I would close my eyes tight and fold my ears into themselves, leaving little room for either sense to live freely in the world. Standing at one end of the bathtub, I would slowly walk to the other side. The water falling would gradually climb up my lanky frame, the sound of the steady stream getting louder with each inch of movement. Eventually the water would pile on top of itself, pooling for small moments on my head, water unrelenting, and I would stand drowning the senses, hoping to feel it intensely all at once and and not at all.

15 years later, not much has changed. I don’t take 45 minute showers anymore. But the feeling part? That’s where I live a little.

The Robbie everyone knew all those years ago carried so much hope in his heart and so much despair in his lanky frame. He would have never known what was coming next in his life; all the hurt and all the growing into a body that he never understood would eventually feel less like a burden and more like a gift, no matter how awkward.
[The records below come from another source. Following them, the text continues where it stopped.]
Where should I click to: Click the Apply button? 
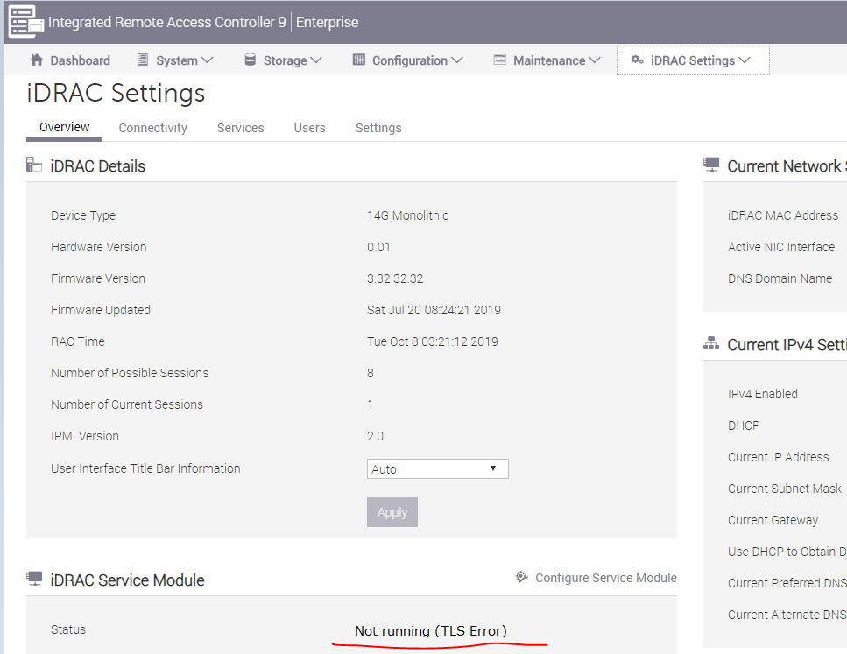point(392,512)
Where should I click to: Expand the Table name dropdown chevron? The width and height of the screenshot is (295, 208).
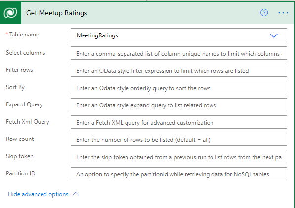pyautogui.click(x=274, y=35)
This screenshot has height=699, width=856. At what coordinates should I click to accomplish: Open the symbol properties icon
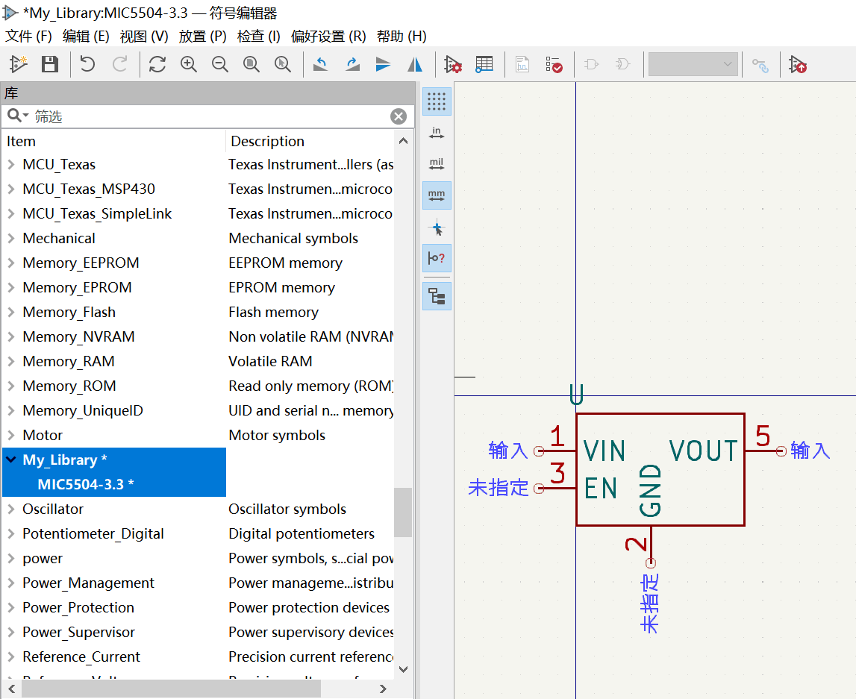453,65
Life brings bigger things: high school and love and loss and scars and love again and loss again and college and the greatest of friends, some not so great, too, and writing writing writing writingwritingwriting and brief moments of peace nestled between an anxiousness that would become a fluid state of the way life is lived and so many books and more love and loss and death and an ever-present sense of urgency and grief and, among many more things, a self-love that always feels like building. Always construction. Never finished and never intending to be. Building that always feels like arriving, every single day, to a structure that creates a space where love grows.

I still learn from that Robbie. He walks with me along the water, remembering the way he used to be. How afraid he was, a young boy, to let his words peel off the of the walls he built and let someone see him. He doesn’t say much in these moments. He’s where I learned how to leave no stone unturned in learning; how some of those rocks have lived inside of him for years without having ever been given a shot at being something more than just something to skip—not a mantle, not a road, not a decoration or trophy. He was where 27-year-old Robbie learned solitude as a way of breathing again, mask off, shield down, sword holstered.

Walking ahead of him now, I look back and see his eyes flicker, hands in pockets, chest pounding, and I think for a brief moment about the distance between us now. How grateful I am to have known him as he fades into my memory, slipping out of sight, and this is what peace is where the water falls.


There’s no real way we can know exactly what we’ll be doing in this brief and wonderful life, not a year from now, not a month from now. Our life twists every day—we are on the cusp of something bigger than ourselves. Whether you believe there is a higher being or a series of higher beings or nothing at all, there will always be an increasing urgency within us to love better, ourselves included, and to find hope whenever we can. Wherever we can.